A second move would be for a single reliable Republican state to appoint electors who promised to vote for the national candidate. Based on the statistical work of my nonprofit, every reliable Republican elector bound to vote for the national winner instead of the state winner reduces the probability of an electoral win for the Republican nominee by two percent unless that Republican wins the national vote. For example, if Ohio’s 18 electors were to vote for the national vote winner instead of the Ohio winner, then the probability of Donald Trump winning the Electoral College would drop by 36% percentage points. If you think it’s fifty-fifty now, that probability would fall to 14%.

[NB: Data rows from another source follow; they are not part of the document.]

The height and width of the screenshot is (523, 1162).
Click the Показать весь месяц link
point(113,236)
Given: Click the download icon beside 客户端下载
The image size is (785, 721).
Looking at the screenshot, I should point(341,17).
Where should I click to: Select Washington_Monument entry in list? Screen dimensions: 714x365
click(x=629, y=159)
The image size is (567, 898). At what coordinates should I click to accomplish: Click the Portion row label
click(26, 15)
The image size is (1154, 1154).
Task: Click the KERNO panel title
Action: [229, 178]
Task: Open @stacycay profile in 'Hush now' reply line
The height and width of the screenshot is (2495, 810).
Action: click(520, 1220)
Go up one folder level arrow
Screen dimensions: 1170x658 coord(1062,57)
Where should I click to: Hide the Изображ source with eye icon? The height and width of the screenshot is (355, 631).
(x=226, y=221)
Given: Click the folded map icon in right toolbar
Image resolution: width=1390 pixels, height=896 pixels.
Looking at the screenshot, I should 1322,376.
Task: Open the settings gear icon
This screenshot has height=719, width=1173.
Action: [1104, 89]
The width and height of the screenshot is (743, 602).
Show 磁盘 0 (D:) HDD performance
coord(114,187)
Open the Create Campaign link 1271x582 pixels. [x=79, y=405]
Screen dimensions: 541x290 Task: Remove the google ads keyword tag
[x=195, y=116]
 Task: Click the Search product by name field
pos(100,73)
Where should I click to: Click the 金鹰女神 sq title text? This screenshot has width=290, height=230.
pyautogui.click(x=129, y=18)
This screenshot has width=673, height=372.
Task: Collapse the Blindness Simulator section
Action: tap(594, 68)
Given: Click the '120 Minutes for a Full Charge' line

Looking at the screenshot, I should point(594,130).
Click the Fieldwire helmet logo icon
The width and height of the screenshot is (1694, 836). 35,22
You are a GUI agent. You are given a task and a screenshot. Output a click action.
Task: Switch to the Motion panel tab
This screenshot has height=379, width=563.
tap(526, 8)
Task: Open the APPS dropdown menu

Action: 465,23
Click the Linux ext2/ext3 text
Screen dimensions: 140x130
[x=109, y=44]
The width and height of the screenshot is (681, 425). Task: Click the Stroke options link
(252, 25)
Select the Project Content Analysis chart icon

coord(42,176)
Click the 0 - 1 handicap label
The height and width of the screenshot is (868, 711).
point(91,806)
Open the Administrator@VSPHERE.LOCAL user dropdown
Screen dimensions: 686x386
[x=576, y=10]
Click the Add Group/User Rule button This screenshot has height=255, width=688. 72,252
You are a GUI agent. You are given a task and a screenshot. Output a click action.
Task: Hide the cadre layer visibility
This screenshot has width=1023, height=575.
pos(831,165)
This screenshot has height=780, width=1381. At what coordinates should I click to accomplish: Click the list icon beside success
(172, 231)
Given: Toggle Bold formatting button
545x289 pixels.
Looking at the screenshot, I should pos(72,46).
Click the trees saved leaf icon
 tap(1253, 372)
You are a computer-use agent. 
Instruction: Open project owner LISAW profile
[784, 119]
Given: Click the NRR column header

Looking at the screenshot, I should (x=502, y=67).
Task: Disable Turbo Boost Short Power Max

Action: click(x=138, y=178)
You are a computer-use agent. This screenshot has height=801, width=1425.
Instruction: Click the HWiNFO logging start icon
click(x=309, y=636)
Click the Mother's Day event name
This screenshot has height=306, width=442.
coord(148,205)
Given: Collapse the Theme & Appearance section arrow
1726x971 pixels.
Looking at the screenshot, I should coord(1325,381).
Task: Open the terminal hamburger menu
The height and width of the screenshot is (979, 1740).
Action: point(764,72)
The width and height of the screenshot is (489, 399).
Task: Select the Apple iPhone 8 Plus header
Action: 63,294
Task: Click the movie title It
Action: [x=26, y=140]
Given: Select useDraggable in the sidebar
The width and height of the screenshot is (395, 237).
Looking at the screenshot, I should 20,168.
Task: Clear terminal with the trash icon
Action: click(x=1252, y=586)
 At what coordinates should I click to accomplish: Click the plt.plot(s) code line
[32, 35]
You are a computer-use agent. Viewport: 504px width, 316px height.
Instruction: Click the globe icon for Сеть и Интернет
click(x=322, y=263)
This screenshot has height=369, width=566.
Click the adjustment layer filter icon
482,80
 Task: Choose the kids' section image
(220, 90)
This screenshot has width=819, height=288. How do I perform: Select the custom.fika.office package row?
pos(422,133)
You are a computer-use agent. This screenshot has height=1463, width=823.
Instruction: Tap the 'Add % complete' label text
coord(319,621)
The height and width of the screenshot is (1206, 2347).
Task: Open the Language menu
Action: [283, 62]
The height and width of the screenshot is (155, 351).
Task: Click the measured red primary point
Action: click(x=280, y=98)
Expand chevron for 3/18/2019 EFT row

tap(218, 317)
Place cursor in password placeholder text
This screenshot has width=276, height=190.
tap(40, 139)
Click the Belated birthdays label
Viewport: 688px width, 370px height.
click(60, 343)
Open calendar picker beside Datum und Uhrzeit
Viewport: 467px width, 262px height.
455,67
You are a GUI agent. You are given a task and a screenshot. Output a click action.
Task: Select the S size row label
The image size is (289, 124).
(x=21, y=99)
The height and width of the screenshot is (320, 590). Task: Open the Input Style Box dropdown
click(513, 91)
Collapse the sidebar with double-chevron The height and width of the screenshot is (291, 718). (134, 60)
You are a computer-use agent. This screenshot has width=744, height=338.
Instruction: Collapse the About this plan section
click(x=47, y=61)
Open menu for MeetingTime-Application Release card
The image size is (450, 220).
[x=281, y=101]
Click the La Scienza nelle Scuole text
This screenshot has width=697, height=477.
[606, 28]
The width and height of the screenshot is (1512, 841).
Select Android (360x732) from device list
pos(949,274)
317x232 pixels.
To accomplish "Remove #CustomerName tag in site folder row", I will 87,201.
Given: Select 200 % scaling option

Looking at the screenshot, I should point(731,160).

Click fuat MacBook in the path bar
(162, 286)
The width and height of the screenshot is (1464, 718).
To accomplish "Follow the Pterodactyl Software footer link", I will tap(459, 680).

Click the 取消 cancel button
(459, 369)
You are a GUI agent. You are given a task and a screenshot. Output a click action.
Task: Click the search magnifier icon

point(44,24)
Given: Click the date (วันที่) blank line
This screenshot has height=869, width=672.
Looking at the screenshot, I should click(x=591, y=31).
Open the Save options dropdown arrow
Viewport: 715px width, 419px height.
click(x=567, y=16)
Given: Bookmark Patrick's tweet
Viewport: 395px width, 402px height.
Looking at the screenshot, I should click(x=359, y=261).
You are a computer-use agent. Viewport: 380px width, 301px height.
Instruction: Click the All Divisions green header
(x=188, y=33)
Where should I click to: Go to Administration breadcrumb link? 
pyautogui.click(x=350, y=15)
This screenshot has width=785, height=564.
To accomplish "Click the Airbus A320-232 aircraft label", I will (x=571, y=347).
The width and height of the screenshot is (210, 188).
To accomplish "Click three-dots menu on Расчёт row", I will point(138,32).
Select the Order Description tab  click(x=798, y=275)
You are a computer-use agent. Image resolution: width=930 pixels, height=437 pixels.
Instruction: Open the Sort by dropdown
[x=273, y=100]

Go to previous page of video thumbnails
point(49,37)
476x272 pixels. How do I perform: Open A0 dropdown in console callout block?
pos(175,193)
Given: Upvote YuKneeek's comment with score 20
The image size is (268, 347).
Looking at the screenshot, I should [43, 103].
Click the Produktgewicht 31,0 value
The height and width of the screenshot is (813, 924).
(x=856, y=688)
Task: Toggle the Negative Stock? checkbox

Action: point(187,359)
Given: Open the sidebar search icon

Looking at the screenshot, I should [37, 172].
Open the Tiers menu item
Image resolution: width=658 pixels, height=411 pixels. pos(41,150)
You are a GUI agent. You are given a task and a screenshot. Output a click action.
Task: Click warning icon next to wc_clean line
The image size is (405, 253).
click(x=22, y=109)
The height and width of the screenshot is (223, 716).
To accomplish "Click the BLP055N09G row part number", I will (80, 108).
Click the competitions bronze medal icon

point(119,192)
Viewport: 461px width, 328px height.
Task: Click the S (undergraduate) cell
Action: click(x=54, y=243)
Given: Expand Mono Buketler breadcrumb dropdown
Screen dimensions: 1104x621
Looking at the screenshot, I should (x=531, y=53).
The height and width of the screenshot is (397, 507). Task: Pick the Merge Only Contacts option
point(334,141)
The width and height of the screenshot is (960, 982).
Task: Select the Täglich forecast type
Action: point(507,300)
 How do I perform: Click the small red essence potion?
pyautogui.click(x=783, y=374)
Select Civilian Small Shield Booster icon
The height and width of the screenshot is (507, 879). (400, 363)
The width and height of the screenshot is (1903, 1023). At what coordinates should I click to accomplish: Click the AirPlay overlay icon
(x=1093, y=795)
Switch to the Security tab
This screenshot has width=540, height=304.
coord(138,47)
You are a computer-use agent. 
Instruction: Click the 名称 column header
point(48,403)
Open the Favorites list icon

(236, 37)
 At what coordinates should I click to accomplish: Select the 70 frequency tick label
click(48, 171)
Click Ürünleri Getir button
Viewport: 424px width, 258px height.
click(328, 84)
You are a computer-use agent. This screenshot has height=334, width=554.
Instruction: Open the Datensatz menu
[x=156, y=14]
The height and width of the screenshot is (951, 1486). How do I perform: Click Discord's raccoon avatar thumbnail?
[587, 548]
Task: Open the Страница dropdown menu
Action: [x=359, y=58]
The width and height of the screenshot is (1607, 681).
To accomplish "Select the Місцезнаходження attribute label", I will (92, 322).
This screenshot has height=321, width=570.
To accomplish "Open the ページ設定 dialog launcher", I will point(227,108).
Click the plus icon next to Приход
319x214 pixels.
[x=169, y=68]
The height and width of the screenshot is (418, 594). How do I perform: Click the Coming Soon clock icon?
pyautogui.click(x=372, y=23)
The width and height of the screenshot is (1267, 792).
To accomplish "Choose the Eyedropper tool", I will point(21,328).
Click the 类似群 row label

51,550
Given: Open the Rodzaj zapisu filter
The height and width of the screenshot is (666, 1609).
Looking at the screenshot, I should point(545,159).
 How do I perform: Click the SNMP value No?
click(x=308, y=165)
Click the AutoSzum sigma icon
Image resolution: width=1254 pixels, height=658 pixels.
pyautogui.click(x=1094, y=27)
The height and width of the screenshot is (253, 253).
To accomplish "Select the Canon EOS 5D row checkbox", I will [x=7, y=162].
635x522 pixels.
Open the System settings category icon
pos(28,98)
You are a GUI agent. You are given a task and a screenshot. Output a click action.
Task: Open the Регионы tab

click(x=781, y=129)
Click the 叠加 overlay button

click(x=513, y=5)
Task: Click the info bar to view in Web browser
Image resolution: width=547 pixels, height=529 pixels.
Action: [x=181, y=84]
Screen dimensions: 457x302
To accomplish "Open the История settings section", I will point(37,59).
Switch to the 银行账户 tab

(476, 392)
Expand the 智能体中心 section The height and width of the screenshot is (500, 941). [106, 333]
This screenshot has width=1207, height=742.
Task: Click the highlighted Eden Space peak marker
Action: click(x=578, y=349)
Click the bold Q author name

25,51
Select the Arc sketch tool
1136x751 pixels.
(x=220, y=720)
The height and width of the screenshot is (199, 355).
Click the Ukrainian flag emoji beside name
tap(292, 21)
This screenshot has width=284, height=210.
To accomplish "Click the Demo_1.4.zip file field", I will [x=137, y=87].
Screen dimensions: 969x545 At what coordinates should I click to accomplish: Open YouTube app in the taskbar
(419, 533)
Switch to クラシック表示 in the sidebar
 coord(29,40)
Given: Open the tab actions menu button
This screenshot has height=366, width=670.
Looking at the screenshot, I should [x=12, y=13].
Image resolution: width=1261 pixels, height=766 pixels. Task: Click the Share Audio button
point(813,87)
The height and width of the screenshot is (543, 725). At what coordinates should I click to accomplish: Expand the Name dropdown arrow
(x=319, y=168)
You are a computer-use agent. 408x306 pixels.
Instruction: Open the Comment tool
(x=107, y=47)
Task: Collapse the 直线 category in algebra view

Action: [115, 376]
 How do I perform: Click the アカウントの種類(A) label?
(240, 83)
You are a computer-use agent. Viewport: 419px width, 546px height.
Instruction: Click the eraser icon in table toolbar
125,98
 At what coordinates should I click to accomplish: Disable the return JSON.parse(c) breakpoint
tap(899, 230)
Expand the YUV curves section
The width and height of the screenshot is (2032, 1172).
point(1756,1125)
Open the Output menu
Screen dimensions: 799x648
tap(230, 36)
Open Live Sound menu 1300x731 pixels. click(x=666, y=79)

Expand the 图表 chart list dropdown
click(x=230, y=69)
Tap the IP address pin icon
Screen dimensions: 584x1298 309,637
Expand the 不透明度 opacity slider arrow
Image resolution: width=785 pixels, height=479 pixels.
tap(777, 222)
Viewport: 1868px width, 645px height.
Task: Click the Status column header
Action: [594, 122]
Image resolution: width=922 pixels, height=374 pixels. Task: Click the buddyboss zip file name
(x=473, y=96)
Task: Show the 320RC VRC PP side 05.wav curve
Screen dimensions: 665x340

But finally, the most important way to boost the chances of the Compact or any national vote reform in any battle through the judiciary is to make it very well known that the Electoral College winner take all system now and all too often in American history has been an instrument of political supremacy for whites and against blacks, Hispanics, and immigrants.
And it also must be understood generally that this same system has produced an overzealous reliance on identity politics as opposed to advocating policies good for the large, troubled middle class.
A widespread understanding of the pernicious effects of the current system for both parties, I believe, will cause the judiciary not to overturn any reforms that move the country to using the national vote for choosing the president.
I believe in the better angels of Americans. Reform of the election process would let that belief triumph over the dark vision of humanity that the current times daily seem to make real and the electoral system sadly encourages.